What if 1 million of us got together to organize and deploy global aid to help those suffering from earthquakes and hurricanes and floods and other disasters? These called natural but hard to bear when it happens to you and yours? Can’t we show our compassion better than the giant bureaucracies of last century’s phalinthropy?

If 75.001% of the world signed up to an agreement to stop their country from waging wars, would governments listen? What if we organized on a massive scale? Could they not listen?

Can’t we use the minds of our engineers and scientists better at helping people than with more better killing machines? What do we really want? Are there better ideas for how to get those things for more of us more often and with less fear and anxiety?

Can’t we do better than the centuries-old ideas of a few old men deciding the fate of the world with our children as their pawns?
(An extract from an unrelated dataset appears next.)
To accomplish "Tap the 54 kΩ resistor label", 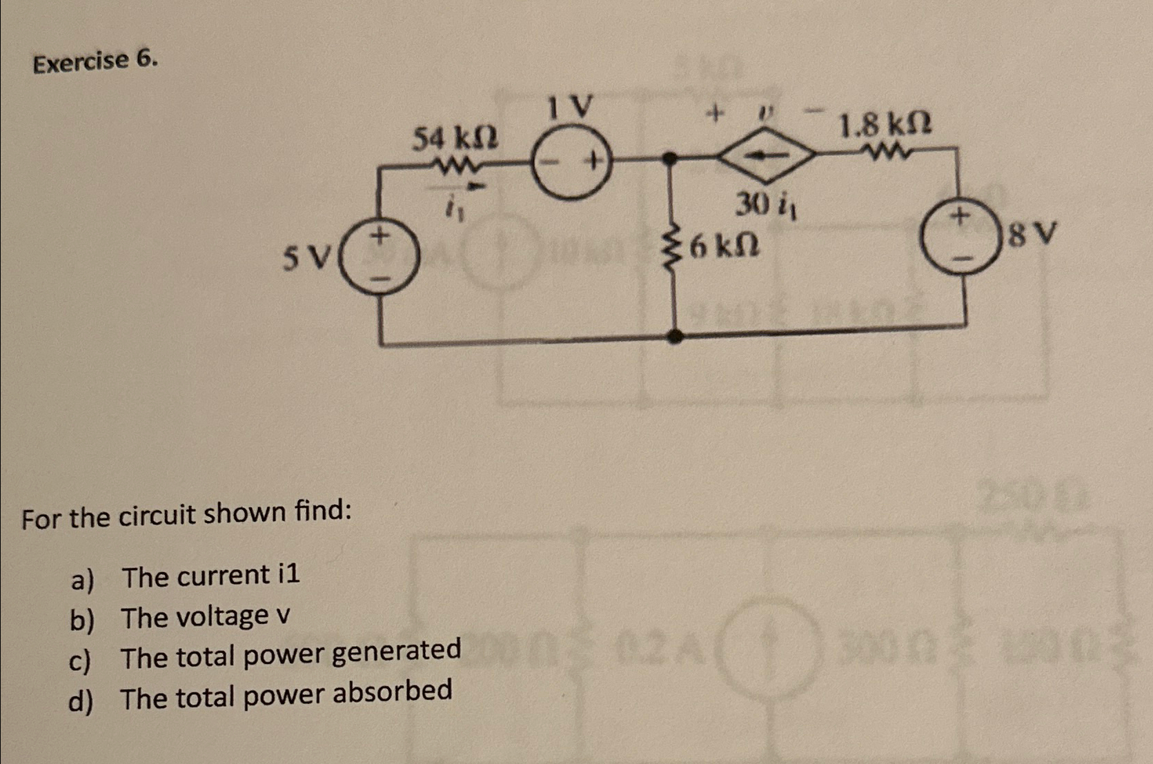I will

How hard would it be to move the levers that build on profit from pain towards joy and fun and meaning? If we all worked together?

If we all talked together?

Do we really need my-money-is-more-important-than-your-time advertising anymore? Don’t we really just want cool products, good food, and nice places to live, and awesome friends to hang out their with? Where does advertising benefit us in this?
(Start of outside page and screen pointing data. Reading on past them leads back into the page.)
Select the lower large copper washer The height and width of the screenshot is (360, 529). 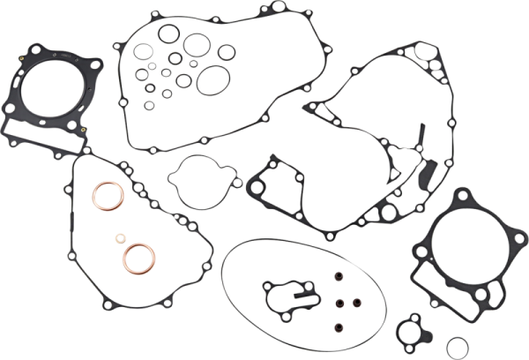click(135, 256)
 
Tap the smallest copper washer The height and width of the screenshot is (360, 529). click(121, 237)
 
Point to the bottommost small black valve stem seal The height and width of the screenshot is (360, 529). click(338, 331)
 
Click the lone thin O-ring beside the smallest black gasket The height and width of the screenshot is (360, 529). click(454, 344)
Do we really benefit by having some of our best story tellers telling stories that make us do things that are not what we really want, because it works? For them anyway…

Fact is, cool products get made by artists and diehard fans and careful clever students of beauty and design. Good food is grown by those who care about their work, who love their land, and who have the tools and know-how to work with our mother Earth the way she is. Nice places to live get built by kraftwerkers and builders who love their work and have pride and integrity, who have lived well enough themselves to know what better looks like, and who have the tools and opportunities to do things right.

Art.

It turns out… there is more than enough money around these days to make all these ideas not only possible, but likely, inevitable even. The time is right and the alternatives are not only bleak… they just plain suck.

But it’s not going to come to that… we have the power of code.

Software, more than power, more than money, more than politics and more even than religion these days… runs this world. And beautiful software, well-built, solid and with screaming performance is possible for all of us right now. We don’t have to spend more. We don’t have to wait long. We just have to decide…

Yeah, I want to build that… and yeah, sign me up, how can I help?